ZADANIE A
Przepisz fragment tekstu o ocenianiu sędziów od „Michał Pol: –” aż do „rok, nie można?” włącznie, wstawiając „sędziego” w miejsce „arbitra”.
ZADANIE B
Wymień wszystkie osoby, które tekst o ocenianiu sędziów podaje z imienia i nazwiska.

TEKST ŹRÓDŁOWY
──────────────────────────────

HomePiłka nożnaCzy Szymon Marciniak naprawdę nie jest najlepszy? Odkrywamy tajemnice oceniania sędziów

Czy Szymon Marciniak naprawdę nie jest najlepszy? Odkrywamy tajemnice oceniania sędziów

Aktualizacja:

– Ocenianie sędziów często wcale nie jest łatwe. Dlatego wielu arbitrów nigdy się nie przebiło. Kto był najlepszy w 2024 roku? Wcale nie ten, który mylił się najrzadziej – mówi Rafał Rostkowski, komentator TVPSPORT.PL i KanalSportowy.pl.

Szymon Marciniak

Szymon Marciniak. FOT. SPORTPHOTO24/NEWSPIX.PL

Michał Pol: – Kto był najlepszym sędzią w roku 2024?

Rafał Rostkowski: – Jeśli pytasz o moją opinię, to odpowiedź według mnie jest dosyć łatwa i oczywista. Jeżeli jednak pytasz o udokumentowane fakty, to pytanie nie ma jasnej odpowiedzi, albo inaczej: w takim przypadku nie można na to pytanie odpowiedzieć całkowicie obiektywnie, rzetelnie i jednoznacznie.

– Jak to? Przecież w poprzednich dwóch latach najlepszym sędzią na świecie był Szymon Marciniak. Sam o tym pisałeś. IFFHS, czyli Międzynarodowa Federacja Historyków i Statystyków Futbolu, też przyznała Polakowi tytuł najlepszego arbitra na świecie. Wtedy można było to stwierdzić, a teraz, gdy Marciniak miał gorszy rok, nie można?

– Wbrew pozorom, nie w tym rzecz. W poprzednich dwóch latach w męskim futbolu odbyły się imprezy mistrzowskie rangi światowej. Szymon Marciniak zgarnął w nich wszystko, co było do zdobycia.

Najpierw, w roku 2022, sędziował finał mundialu w Katarze. Mecz Argentyna – Francja zdaniem wielu był najlepszym finałem mistrzostw świata w historii i na dodatek był sędziowany wręcz rewelacyjnie. Wcześniej Marciniak miał za sobą znakomite miesiące w innych rozgrywkach, głównie w Lidze Mistrzów, więc finał w Katarze był efektowną i przekonującą „kropką nad i”. Łatwo było mu przyznać tytuł najlepszego na świecie.

──────────────────────────────

PODANE POZYCJE
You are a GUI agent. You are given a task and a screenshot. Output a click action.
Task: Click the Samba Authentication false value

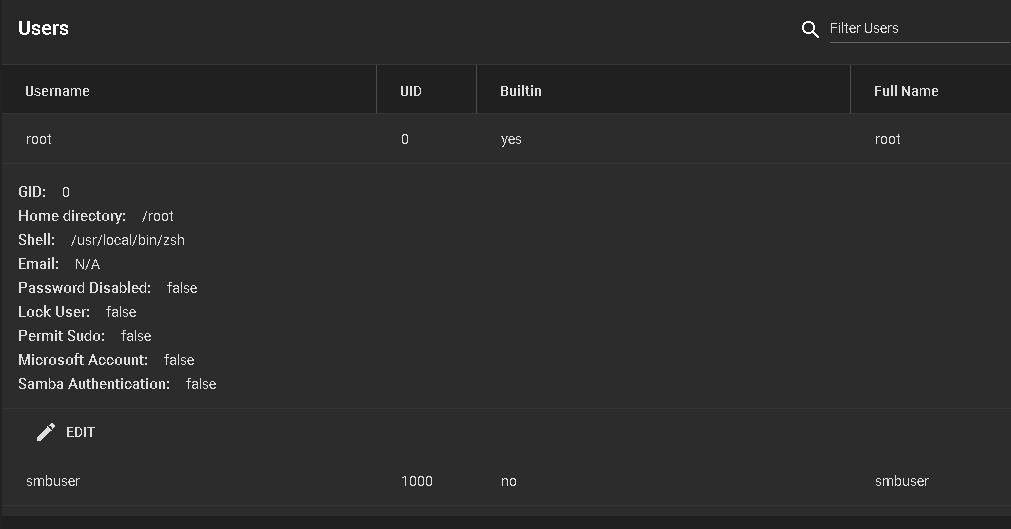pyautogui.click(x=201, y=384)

──────────────────────────────

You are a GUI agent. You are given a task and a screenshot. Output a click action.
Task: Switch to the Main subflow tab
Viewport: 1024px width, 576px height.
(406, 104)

──────────────────────────────

ROZWIĄZANIE A
Michał Pol: – Kto był najlepszym sędzią w roku 2024?

Rafał Rostkowski: – Jeśli pytasz o moją opinię, to odpowiedź według mnie jest dosyć łatwa i oczywista. Jeżeli jednak pytasz o udokumentowane fakty, to pytanie nie ma jasnej odpowiedzi, albo inaczej: w takim przypadku nie można na to pytanie odpowiedzieć całkowicie obiektywnie, rzetelnie i jednoznacznie.

– Jak to? Przecież w poprzednich dwóch latach najlepszym sędzią na świecie był Szymon Marciniak. Sam o tym pisałeś. IFFHS, czyli Międzynarodowa Federacja Historyków i Statystyków Futbolu, też przyznała Polakowi tytuł najlepszego sędziego na świecie. Wtedy można było to stwierdzić, a teraz, gdy Marciniak miał gorszy rok, nie można?

ROZWIĄZANIE B
Szymon Marciniak, Rafał Rostkowski, Michał Pol